Following our post about Hadoop security for the enterprise, or the lack thereof, one of the ways to make Hadoop more secure is to add a security framework to the mix. Five major Hadoop security projects are currently available: Apache Knox Gateway, Apache Sentry, Apache Argus, Apache Accumulo and Project Rhino. Let’s see what they do.
Apache Knox Gateway
While other projects attempt to improve Hadoop’s security from the inside, Apache Knox Gateway tries to do it from the outside. Apache Knox Gateway creates a security perimeter between Hadoop and the rest of the world by providing a REST API gateway for interacting with Hadoop clusters.
All communication with Hadoop is done via Knox Gateway, which controls and moderates it. Knox includes the following features: LDAP and Active Directory integration, support for identity federation based on HTTP headers, and service-level authorization and auditing.

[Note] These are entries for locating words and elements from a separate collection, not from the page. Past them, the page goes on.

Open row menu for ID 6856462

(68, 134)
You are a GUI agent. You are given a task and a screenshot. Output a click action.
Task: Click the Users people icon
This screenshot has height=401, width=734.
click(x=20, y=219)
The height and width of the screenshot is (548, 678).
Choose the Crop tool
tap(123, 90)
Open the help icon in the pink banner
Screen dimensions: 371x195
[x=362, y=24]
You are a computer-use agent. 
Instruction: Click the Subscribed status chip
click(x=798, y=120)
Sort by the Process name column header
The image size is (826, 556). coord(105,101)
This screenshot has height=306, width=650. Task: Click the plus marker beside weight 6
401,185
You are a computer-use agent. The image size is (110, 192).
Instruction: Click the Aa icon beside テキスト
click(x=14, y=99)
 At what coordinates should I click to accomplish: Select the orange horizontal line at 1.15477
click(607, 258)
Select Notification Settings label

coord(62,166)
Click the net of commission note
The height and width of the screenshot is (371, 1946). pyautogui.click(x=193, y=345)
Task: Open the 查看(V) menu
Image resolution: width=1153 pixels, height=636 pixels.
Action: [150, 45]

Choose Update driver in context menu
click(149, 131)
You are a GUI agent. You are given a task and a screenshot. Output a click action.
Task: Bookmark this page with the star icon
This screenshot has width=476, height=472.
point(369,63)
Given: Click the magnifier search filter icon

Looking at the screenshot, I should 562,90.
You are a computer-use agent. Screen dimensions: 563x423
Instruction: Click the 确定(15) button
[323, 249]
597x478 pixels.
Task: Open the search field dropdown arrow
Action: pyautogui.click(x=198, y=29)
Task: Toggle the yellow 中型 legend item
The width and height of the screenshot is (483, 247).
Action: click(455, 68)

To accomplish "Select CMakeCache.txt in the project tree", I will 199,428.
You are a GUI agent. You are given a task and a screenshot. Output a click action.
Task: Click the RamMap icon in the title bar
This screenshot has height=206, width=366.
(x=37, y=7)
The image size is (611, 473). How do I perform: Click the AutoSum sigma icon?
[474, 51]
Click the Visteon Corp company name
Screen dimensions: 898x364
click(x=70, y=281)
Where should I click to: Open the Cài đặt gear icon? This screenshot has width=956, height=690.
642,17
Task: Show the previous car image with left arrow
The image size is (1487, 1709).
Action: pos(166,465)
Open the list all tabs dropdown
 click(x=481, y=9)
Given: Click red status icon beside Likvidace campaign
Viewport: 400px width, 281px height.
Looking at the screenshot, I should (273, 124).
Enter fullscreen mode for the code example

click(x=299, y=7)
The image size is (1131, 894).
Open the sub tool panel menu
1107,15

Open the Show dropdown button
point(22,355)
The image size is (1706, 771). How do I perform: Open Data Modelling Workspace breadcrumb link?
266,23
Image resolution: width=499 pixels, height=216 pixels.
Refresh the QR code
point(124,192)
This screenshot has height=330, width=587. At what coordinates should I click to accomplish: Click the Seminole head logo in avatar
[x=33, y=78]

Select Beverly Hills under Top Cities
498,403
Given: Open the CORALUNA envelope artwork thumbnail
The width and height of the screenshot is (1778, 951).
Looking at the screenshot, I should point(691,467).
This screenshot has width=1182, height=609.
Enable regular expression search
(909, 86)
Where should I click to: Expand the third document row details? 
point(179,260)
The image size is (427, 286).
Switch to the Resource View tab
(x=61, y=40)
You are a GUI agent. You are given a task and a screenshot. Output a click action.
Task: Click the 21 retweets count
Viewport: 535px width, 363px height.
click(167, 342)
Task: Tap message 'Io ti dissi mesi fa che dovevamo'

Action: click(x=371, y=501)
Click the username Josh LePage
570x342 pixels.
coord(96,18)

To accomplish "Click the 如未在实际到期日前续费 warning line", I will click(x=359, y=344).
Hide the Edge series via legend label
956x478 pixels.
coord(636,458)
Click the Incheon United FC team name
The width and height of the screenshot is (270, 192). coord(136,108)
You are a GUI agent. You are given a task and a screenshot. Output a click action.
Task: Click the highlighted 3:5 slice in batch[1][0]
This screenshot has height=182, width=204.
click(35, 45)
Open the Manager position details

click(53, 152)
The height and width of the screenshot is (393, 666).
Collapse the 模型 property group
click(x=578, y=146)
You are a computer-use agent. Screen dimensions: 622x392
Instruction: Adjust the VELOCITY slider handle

Knox sounds like a great security solution for the enterprise. It integrates with identity management frameworks and hides Hadoop hosts and ports behind it. This also simplifies Hadoop access: Instead of connecting to different Hadoop clusters, which all have different security policies, Knox becomes the single entry point for all the Hadoop clusters in the organization.
This project is backed by Hortonworks and runs as a server or a cluster of servers.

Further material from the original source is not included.